“LASLAT streamlines the inspection process so that time spent on ancillary tasks – such as positioning, marking and archiving – is reduced or eliminated,” says Steven Shepard, president of Thermal Wave Imaging. “It can be moved to different inspection stations for different applications, unlike fixed gantry or robotics, which are considerably more expensive. The inspector has more time to analyze the problem.”
The first LASLAT system, developed for the Naval Air Systems Command (NAVAIR), was delivered in 2018 to a Fleet Readiness Center in Cherry Point, N.C., to improve detection capabilities for V-22 proprotor blade inspections. Thermal Wave was recently awarded a Small Business Innovation Research Phase II.5 contract from NAVAIR’s Fleet Readiness Center in North Island, Calif., to improve detection capabilities for aircraft structures on the E-2 and F-18 platforms. LASLAT is now available commercially.
Embedded Sensor Technology
It would be great if wind turbine blades or aircraft wings could alert you when they had a problem. Embedded sensors offer a step in that direction. One such NDE method is the ODiSI 6000 Series, a fiber optic sensor system from the Lightwave Division of Luna that can profile temperature in-situ, measure 2D and 3D strain fields to validate FEA models and evaluate multi-material joining. Fiber optics are flexible, low profile, require no electrical source and are able to be embedded into or bonded onto any part geometry where other sensors cannot – in bends and around corners.
The optical fiber itself is a non-intrusive wire-length silica that is approximately .15 millimeters in diameter. The ODiSI 6000 system provides more than 150,000 measurement locations with 1,000 strain or temperature measurements per meter, providing high-definition data that can be used to map the contour of strain or temperature for a structure being tested, according to Luna.
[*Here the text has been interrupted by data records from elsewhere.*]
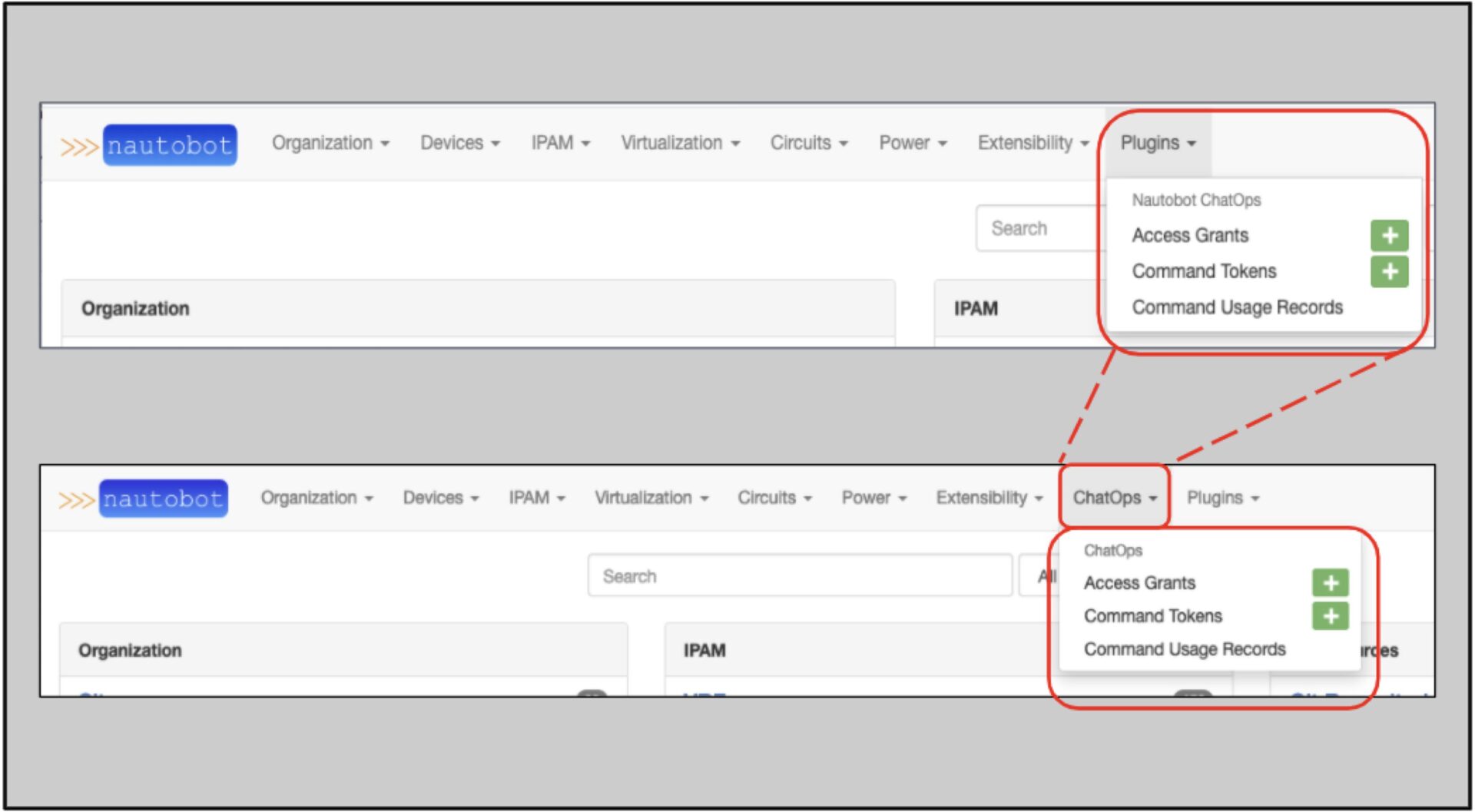This screenshot has height=812, width=1475.
Task: Click the nautobot logo in the top navbar
Action: point(169,145)
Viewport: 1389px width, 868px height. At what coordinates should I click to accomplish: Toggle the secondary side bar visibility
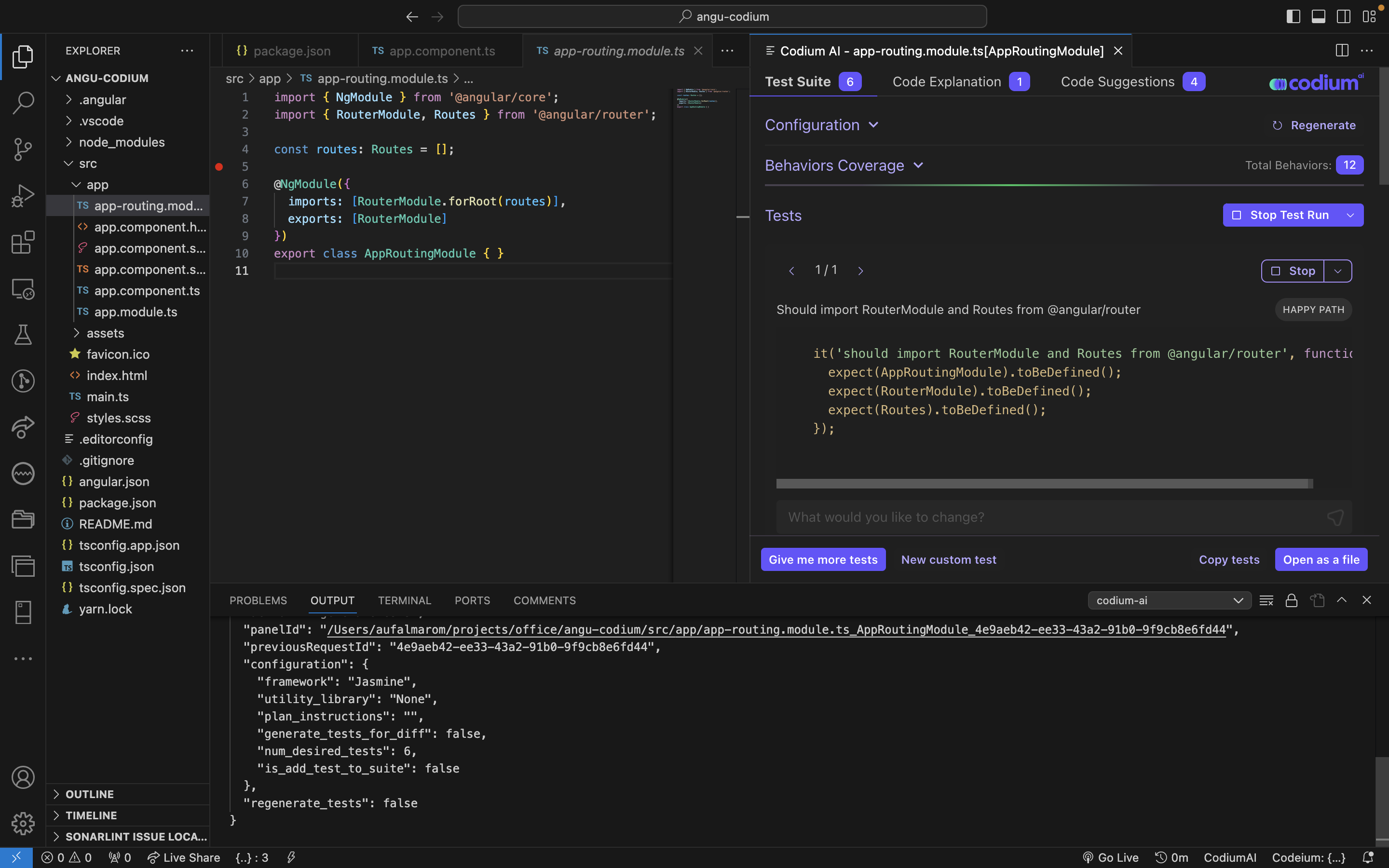[1344, 16]
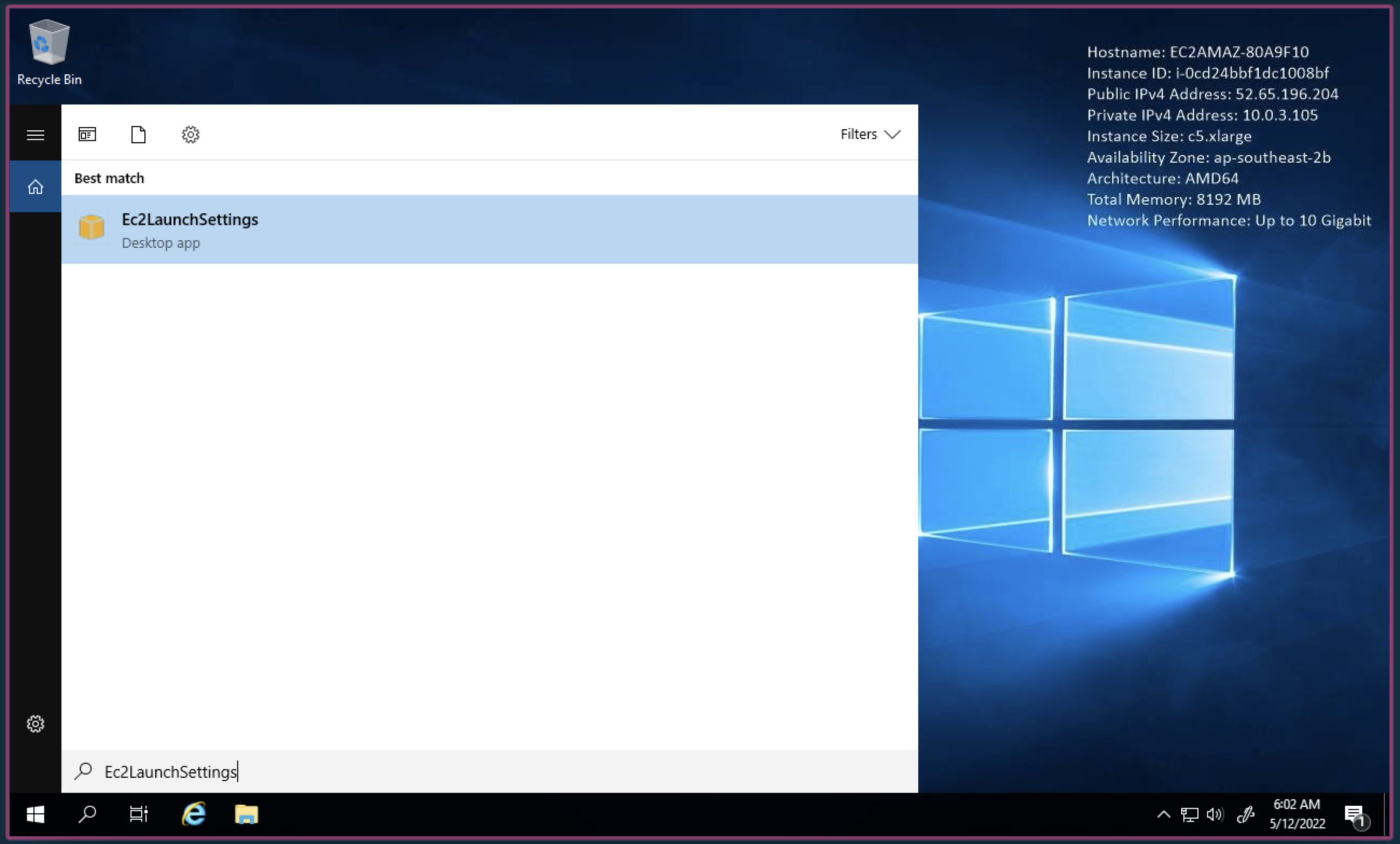Open File Explorer from taskbar

(x=246, y=814)
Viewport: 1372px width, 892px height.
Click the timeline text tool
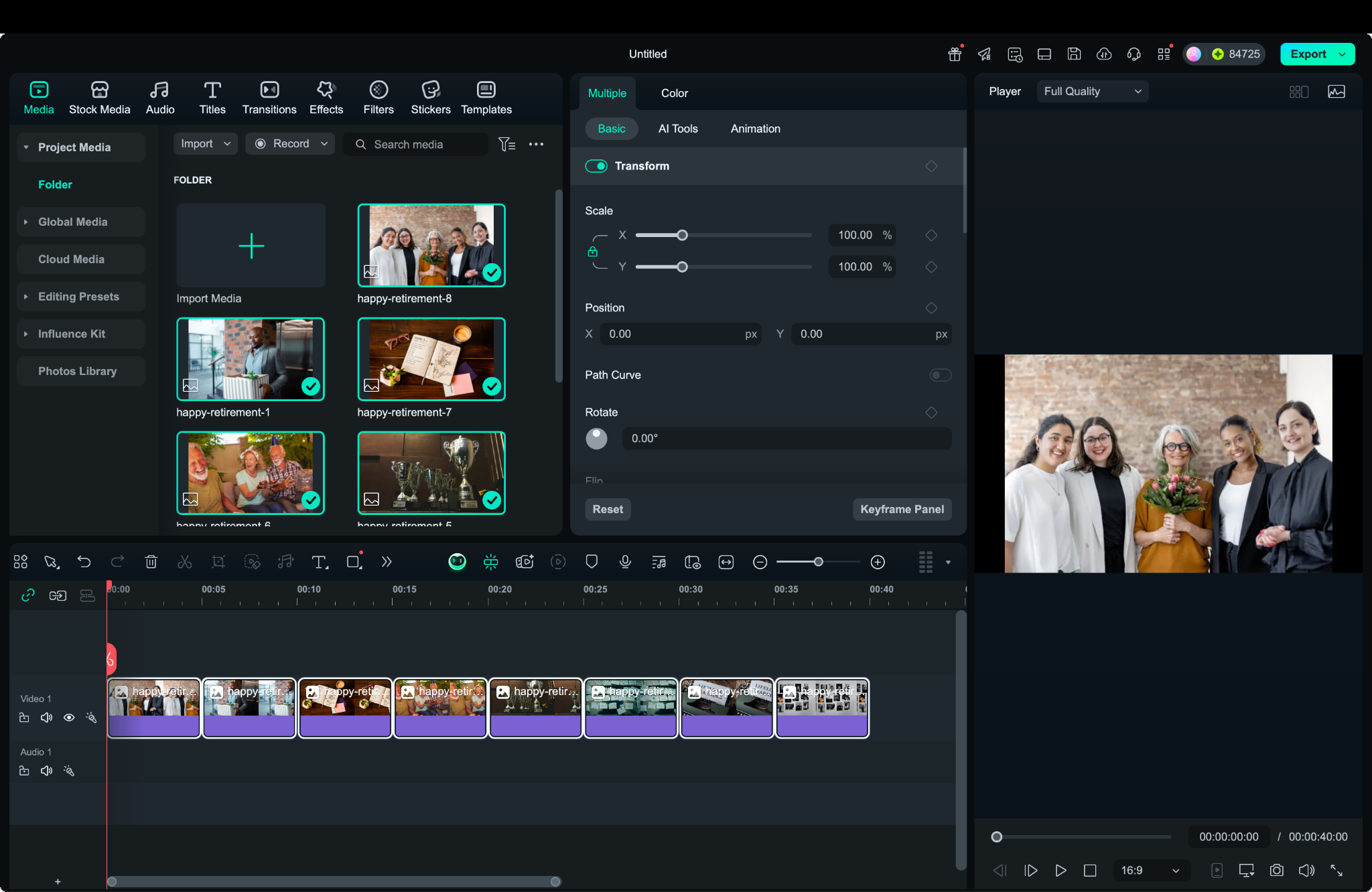coord(320,562)
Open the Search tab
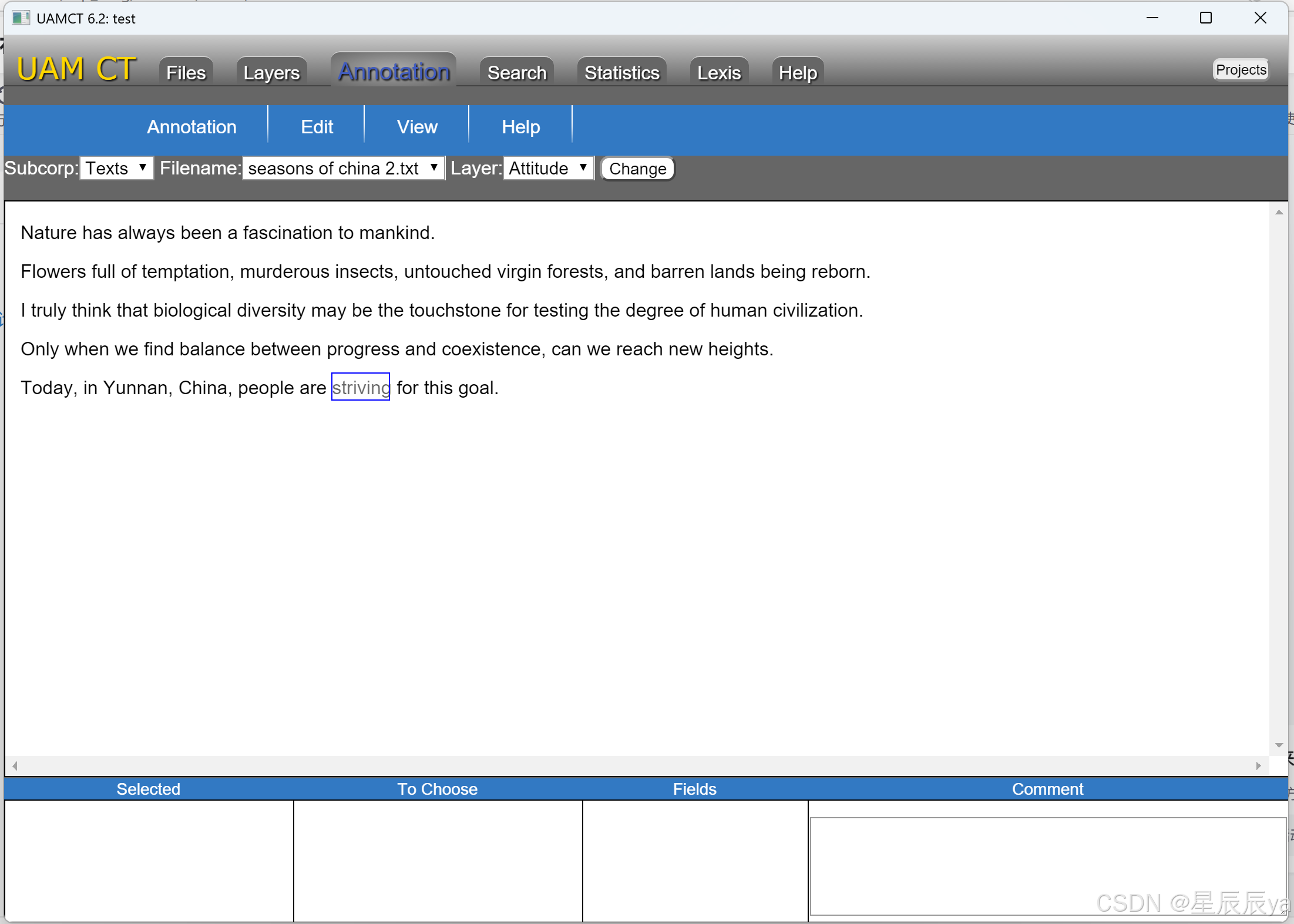This screenshot has height=924, width=1294. 516,72
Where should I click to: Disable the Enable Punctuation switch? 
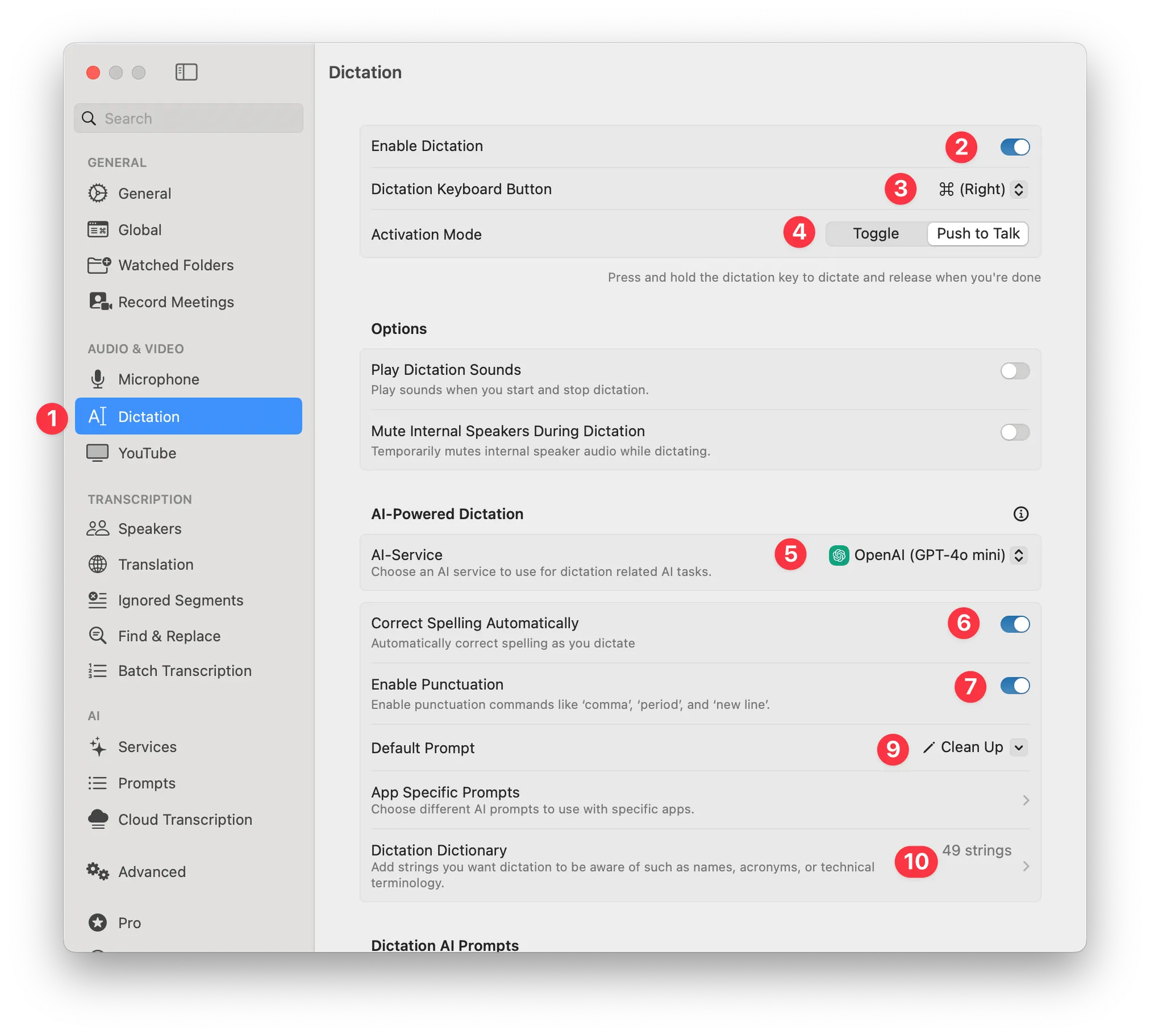pos(1015,686)
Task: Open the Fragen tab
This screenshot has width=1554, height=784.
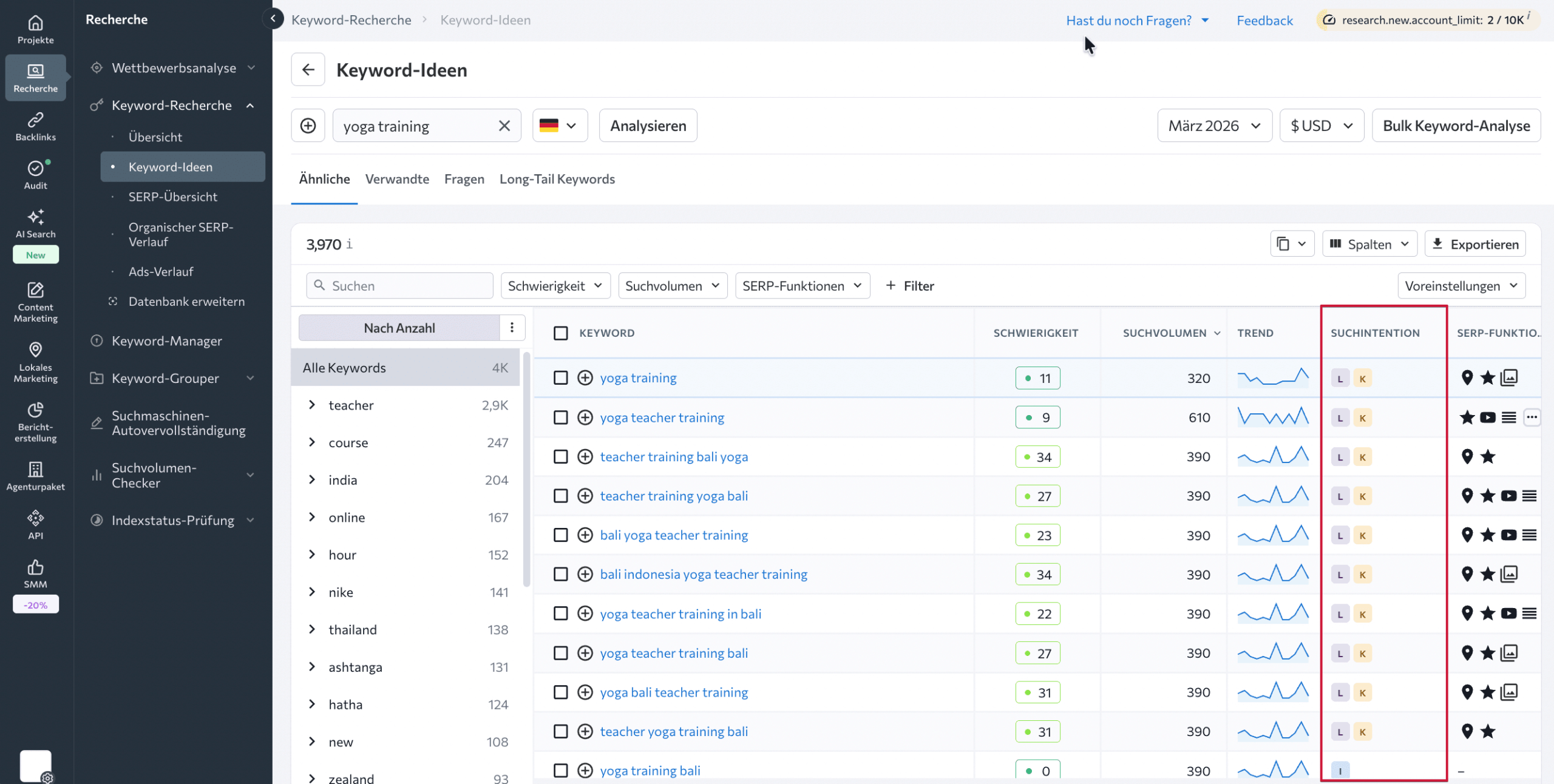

“When a part is in service, we can remotely see damage as a function of a change in the strain signal,” says Matt Davis, R&D director for the Lightwave Division of Luna. Depending on the needs of the customer, ODiSI 6000 can be deployed for continuous monitoring via a network that sends data to a larger data management system. Or it can be used in the field for periodic inspections. According to Davis, the part data in its current state is compared to a historic record of the part within the customer’s quality control infrastructure. The software will recognize the part once the ODiSI is connected and then collect the data to determine if there has been a material change.